Without including any picture, transcribe the entries below word for word.

------ Supplied data ------

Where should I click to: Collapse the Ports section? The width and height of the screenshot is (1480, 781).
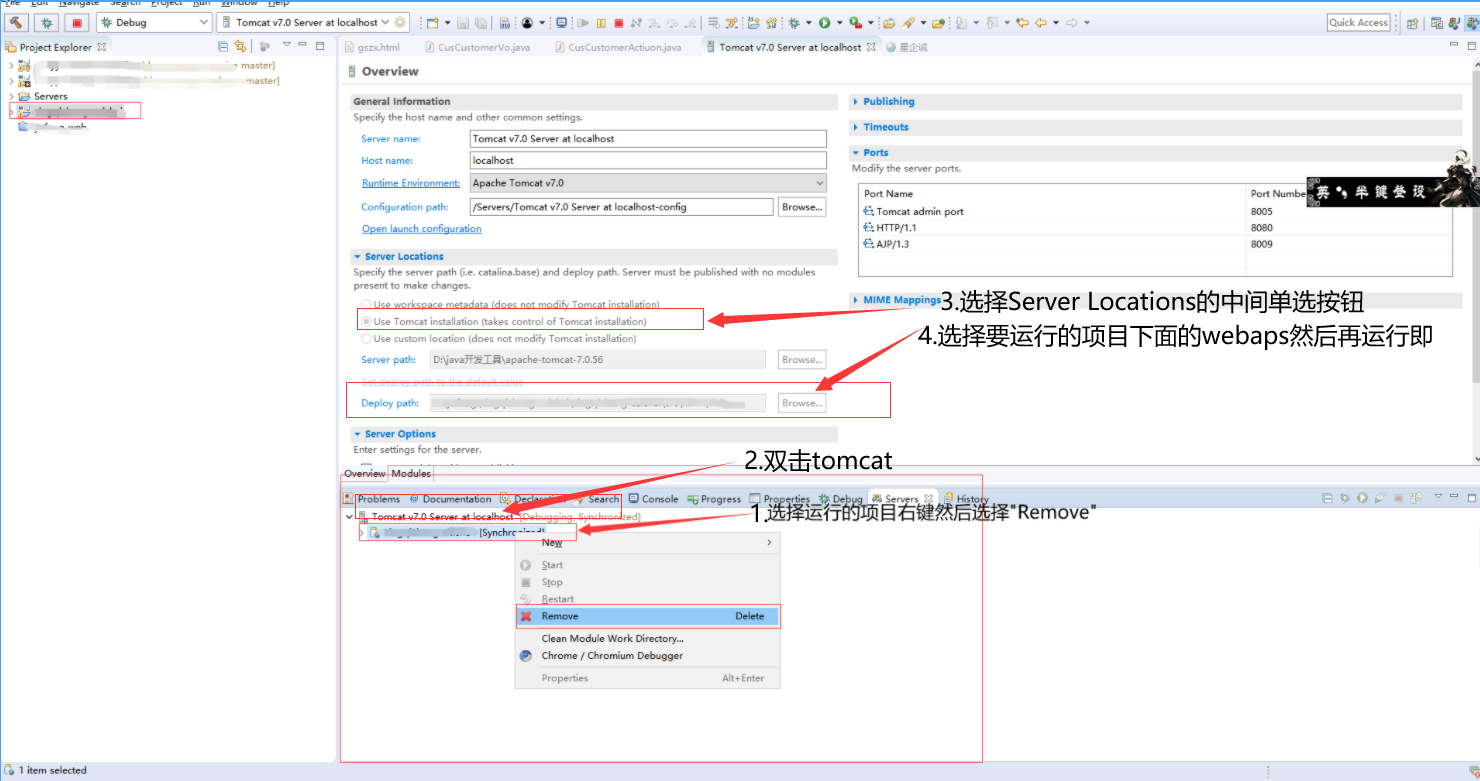pos(857,152)
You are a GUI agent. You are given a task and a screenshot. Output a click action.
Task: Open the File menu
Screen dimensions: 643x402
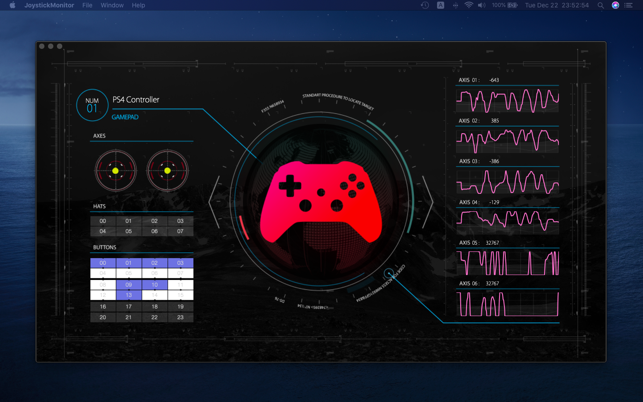tap(87, 5)
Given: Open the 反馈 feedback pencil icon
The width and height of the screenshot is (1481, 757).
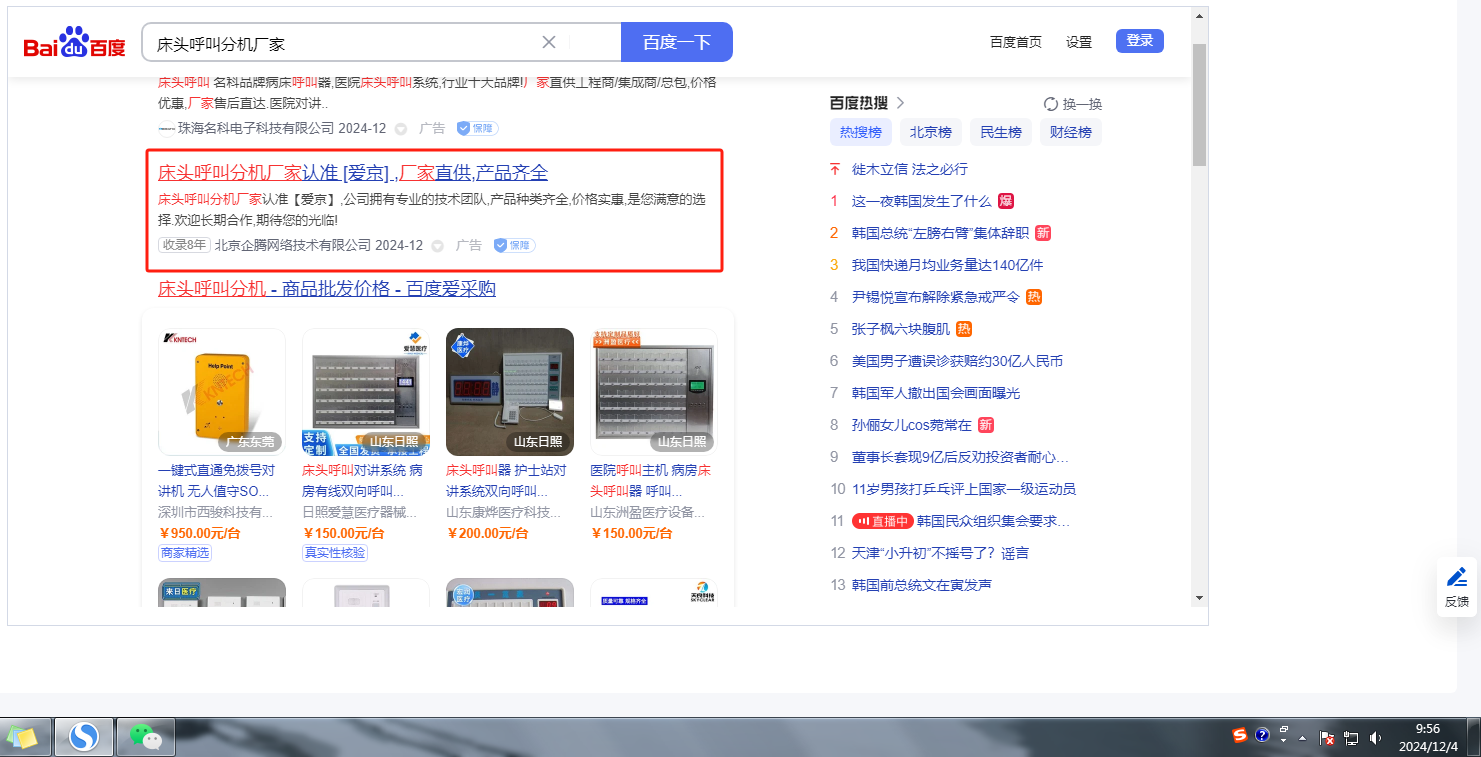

------

**Task output**
Where should I click to: Collapse the Ports section? The width and height of the screenshot is (1480, 781).
pos(857,152)
You are a GUI agent. You are given a task and a screenshot. Output a click action.
Task: Open the File menu
Screen dimensions: 643x402
tap(87, 5)
Given: Open the 反馈 feedback pencil icon
The width and height of the screenshot is (1481, 757).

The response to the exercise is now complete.